**Consigne**
Répondez à ces questions sur l'extrait qui parle de la grève des sans-papiers :
(a) Qui l'association d'Anne, d'Evry, avait-elle déjà aidé ?
(b) Combien de tracts Alexandre a-t-il pu tirer avec la reprographie de son entreprise ?
(c) Quelle signature a-t-il proposée pour ces tracts ?

------ Extrait du document ------

À ce moment nous avons reçu le soutien de l’association d’Anne, d’Evry, qui avait déjà aidé les sans-papiers grévistes d’une entreprise de nettoyage urbain implantée dans cette ville.
Peu après, un autre soutien nous vint d’Alexandre, syndiqué CGT et militant révolutionnaire. En utilisant la reprographie de son entreprise, il put nous tirer quelques milliers de tracts. J’ai repris le texte complet d’un tract que j’avais écrit auparavant, mais que l’UD avait censuré, et imprimé après l’avoir transformé. Comme depuis deux mois nous dirigions notre grève par nous-mêmes, il suggéra que ces tracts soient signés “Comité de grève des sans-papiers du groupe G., site de Viry-Châtillon”. C’est ce que nous avons fait.

------ Matériel fourni ------

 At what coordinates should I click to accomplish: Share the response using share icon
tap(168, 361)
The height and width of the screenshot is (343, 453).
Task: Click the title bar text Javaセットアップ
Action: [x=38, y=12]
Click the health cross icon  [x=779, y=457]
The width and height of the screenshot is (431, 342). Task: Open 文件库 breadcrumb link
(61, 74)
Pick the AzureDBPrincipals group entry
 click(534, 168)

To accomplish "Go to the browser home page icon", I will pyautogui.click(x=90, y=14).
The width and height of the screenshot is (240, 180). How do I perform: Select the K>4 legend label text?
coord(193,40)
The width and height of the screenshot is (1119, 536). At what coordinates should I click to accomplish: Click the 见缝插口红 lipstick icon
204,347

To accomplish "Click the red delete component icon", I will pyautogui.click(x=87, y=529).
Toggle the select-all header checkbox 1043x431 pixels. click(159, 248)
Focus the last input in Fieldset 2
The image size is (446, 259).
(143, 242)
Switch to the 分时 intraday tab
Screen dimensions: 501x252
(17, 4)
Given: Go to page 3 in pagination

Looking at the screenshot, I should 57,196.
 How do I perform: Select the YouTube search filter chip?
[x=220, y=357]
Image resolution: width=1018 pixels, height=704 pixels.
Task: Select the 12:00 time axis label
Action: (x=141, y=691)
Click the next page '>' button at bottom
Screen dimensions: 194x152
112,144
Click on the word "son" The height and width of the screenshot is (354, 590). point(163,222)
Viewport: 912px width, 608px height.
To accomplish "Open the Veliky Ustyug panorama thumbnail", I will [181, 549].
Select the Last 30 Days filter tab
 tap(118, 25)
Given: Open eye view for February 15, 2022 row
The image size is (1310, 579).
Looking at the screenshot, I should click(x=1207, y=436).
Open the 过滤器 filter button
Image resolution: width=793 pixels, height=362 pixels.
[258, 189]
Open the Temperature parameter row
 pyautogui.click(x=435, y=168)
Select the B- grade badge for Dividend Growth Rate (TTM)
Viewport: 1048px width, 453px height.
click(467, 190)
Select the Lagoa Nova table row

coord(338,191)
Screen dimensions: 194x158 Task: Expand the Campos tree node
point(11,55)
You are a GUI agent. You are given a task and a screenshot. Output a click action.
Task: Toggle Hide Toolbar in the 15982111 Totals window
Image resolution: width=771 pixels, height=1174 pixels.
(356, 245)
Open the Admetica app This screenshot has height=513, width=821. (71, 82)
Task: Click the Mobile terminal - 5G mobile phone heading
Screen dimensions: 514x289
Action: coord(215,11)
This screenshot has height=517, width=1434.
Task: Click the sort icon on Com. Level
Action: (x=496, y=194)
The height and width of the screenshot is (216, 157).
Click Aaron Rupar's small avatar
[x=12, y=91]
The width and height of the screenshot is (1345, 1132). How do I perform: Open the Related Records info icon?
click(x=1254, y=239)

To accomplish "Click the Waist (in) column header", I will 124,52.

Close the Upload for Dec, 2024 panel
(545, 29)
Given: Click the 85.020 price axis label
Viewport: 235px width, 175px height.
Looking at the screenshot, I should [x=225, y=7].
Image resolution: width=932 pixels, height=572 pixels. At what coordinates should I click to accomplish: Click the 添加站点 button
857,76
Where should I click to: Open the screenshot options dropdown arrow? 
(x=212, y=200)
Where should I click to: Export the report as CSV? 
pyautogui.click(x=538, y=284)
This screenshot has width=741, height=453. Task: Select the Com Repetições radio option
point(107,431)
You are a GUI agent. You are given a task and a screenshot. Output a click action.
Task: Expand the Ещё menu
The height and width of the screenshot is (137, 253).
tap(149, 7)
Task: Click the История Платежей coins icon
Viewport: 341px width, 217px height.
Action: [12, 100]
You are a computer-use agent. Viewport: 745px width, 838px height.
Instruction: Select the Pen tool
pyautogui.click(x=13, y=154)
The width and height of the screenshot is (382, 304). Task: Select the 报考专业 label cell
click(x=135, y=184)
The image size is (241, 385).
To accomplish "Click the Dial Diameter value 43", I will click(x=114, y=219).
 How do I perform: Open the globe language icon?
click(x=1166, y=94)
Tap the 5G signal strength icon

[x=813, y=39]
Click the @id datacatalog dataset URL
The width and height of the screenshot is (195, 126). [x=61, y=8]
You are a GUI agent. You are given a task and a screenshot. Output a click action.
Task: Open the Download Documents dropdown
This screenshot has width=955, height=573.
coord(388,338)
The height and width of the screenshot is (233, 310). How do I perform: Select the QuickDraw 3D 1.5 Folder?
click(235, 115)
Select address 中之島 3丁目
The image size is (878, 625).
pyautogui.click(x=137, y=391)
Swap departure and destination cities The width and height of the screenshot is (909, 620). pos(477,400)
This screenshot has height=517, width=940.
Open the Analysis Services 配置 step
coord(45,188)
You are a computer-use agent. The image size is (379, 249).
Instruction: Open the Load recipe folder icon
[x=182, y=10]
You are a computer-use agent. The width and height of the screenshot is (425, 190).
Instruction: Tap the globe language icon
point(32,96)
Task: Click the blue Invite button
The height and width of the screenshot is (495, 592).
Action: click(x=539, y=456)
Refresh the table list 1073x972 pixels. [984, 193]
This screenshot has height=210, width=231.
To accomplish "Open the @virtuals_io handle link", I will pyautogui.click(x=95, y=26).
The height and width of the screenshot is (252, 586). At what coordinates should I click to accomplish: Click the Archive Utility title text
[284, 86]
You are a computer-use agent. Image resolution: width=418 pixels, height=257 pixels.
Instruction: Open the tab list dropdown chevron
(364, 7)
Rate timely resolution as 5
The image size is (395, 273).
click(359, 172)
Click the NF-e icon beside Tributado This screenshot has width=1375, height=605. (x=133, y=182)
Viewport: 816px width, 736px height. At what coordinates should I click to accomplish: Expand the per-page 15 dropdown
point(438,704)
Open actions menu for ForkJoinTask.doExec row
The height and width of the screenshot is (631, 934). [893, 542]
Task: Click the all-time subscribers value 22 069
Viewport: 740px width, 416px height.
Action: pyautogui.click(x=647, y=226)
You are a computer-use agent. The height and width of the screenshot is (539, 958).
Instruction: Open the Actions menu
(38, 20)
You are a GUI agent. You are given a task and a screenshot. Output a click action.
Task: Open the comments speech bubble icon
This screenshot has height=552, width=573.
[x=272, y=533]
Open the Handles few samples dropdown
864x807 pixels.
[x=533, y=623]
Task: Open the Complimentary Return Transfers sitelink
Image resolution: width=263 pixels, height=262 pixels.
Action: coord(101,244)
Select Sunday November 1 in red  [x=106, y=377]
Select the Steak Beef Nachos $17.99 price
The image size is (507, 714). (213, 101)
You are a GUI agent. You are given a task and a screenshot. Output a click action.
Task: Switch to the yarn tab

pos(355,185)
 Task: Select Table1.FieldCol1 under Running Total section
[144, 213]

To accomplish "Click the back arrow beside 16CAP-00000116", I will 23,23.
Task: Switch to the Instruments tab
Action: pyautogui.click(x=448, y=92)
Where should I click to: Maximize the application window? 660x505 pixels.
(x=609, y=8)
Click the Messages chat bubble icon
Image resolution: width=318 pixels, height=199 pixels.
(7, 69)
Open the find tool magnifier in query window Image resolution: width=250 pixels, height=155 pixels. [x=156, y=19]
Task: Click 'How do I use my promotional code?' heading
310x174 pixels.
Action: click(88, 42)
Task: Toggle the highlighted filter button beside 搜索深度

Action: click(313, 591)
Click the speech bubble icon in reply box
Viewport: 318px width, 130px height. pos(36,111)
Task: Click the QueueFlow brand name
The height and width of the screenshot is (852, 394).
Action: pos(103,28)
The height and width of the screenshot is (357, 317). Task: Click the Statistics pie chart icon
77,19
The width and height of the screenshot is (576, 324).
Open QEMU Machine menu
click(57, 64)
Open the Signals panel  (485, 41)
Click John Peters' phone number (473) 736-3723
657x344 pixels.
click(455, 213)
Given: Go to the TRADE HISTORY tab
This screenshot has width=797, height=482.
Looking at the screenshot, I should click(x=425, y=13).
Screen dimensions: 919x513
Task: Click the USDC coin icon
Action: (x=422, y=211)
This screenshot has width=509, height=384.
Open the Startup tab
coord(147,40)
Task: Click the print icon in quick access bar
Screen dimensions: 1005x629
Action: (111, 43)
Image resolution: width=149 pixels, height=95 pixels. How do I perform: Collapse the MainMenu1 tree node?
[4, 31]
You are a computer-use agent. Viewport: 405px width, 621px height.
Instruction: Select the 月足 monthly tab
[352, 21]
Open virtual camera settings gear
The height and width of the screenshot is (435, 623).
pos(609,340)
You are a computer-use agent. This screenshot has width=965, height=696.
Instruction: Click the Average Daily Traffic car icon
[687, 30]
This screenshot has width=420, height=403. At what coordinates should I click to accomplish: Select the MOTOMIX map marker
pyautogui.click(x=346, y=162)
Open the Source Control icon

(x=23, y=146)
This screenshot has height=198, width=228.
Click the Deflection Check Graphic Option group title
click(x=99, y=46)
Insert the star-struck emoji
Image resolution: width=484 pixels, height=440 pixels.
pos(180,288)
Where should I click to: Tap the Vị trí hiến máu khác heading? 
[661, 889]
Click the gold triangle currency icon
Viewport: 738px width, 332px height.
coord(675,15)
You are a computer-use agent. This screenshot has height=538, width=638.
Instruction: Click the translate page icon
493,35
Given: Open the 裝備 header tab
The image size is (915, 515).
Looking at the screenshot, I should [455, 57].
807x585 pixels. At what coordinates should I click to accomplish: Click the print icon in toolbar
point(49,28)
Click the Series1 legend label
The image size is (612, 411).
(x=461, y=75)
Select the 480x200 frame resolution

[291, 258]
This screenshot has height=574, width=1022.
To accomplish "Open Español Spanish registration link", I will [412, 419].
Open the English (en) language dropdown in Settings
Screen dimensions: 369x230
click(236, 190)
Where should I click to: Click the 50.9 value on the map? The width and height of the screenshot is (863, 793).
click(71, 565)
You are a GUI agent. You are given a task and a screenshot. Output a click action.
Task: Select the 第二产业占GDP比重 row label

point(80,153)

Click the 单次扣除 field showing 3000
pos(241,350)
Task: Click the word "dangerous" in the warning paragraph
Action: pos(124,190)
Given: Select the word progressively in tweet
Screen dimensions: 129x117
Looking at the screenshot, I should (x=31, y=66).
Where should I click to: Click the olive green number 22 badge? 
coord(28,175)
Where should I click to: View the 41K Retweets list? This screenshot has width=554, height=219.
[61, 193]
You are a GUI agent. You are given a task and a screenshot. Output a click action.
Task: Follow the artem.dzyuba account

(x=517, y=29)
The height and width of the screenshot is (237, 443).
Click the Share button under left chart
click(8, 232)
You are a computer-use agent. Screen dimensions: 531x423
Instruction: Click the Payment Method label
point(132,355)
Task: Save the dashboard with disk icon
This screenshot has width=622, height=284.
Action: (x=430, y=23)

------

**Corrigé**
(a) Les sans-papiers grévistes d'une entreprise de nettoyage urbain implantée à Evry.
(b) Quelques milliers.
(c) « Comité de grève des sans-papiers du groupe G., site de Viry-Châtillon ».